Nach Ansicht des Eigentümers der Xanga Group ist die Tatsache, daß die neu angesiedelten Unternehmen eine Vielzahl von Branchen repräsentieren, eine gute Nachricht für den Industriepark und die Stadt. Automobilzulieferer und Maschinenbauunternehmen sind in der Mehrzahl, aber auch die IT- und Logistikbranche zeigt wachsendes Interesse an den Möglichkeiten in Debrecen.
“Wenn ich deutsche Unternehmen mit anderen vergleichen sollte, liegt der größte Unterschied wahrscheinlich darin, daß deutsche Unternehmen mehr Berater in die Vorbereitungsprozesse einbeziehen und sorgfältiger planen, sich mehr Zeit nehmen und mehr finanzielle Reserven haben. Sie neigen auch dazu, in Meilensteinen zu denken und erst dann voranzugehen, wenn diese erreicht sind. Aber wenn der Markt es erfordert, können sie sich schnell ändern. Ein gutes Beispiel ist die Bürkle-Gruppe: 2019 hat das führende deutsche Maschinenbauunternehmen im Industriepark Debrecen sein erstes europäisches Werk außerhalb Deutschlands mit einer Erstinvestition von 2 Millionen Euro und modernster Technologie errichtet. Danach haben wir nur noch über die zweite Entwicklungsphase gesprochen, während die dritte noch in weiter Ferne lag, als der Auftragsbestand des Unternehmens während der COVID Pandemie so stark anstieg, daß wir jetzt die zweite und dritte Entwicklungsphase gleichzeitig durchführen”, erklärt der Unternehmer.
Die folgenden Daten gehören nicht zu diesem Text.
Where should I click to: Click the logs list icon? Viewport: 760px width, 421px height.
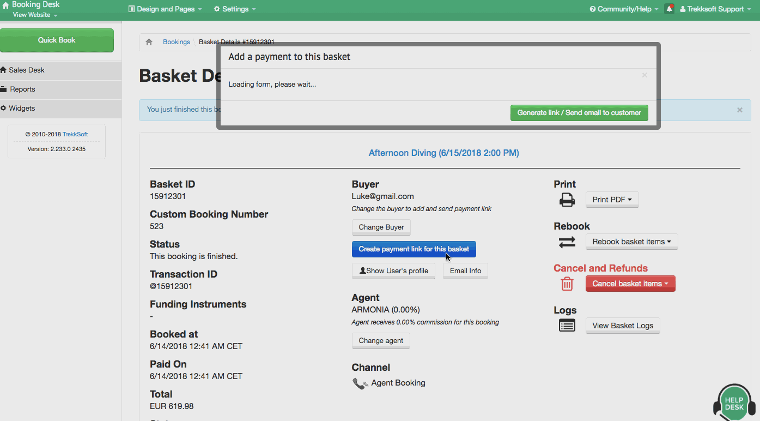tap(567, 326)
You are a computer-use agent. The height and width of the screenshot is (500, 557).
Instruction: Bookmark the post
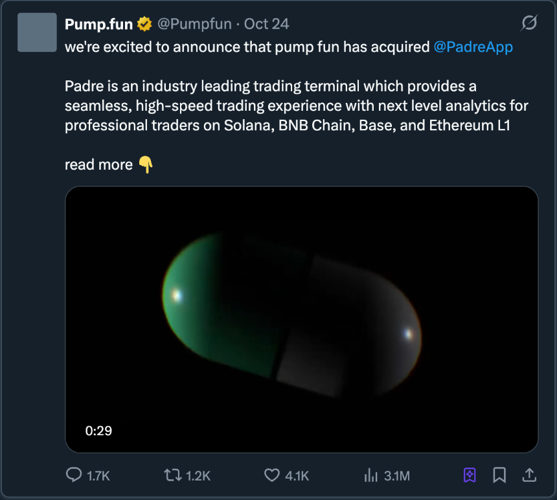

Es sei kein Zufall, daß BMW, eine der Flaggschiffe der deutschen Automobilindustrie, ebenfalls beschlossen habe, sich in Debrecen niederzulassen, was weitere deutsche Zulieferer in die Region bringen werde. Damit jedoch das hochqualifizierte mittlere Management und die Ingenieure, die eine entscheidende Rolle bei den Entscheidungen und im Betrieb der großen Unternehmen spielen, das Potenzial der Region Debrecen erkennen, muß die Stadt auch für Ausländer attraktiv sein, so István Herdon. Aus diesem Grund hat Debrecen in den letzten Jahrzehnten große Anstrengungen unternommen, um die international erwartete Lebensqualität zu schaffen, einschließlich der Entwicklung der städtischen Infrastruktur, des kulturellen Lebens und der gastronomischen Kultur. Ebenso wichtig ist jedoch die Schaffung deutschsprachiger Bildungseinrichtungen – Kindergärten, Grund- und weiterführende Schulen -, die heute nicht nur hochqualifizierte ausländische Fachkräfte, sondern auch deren Familien ermutigen, sich in Debrecen niederzulassen.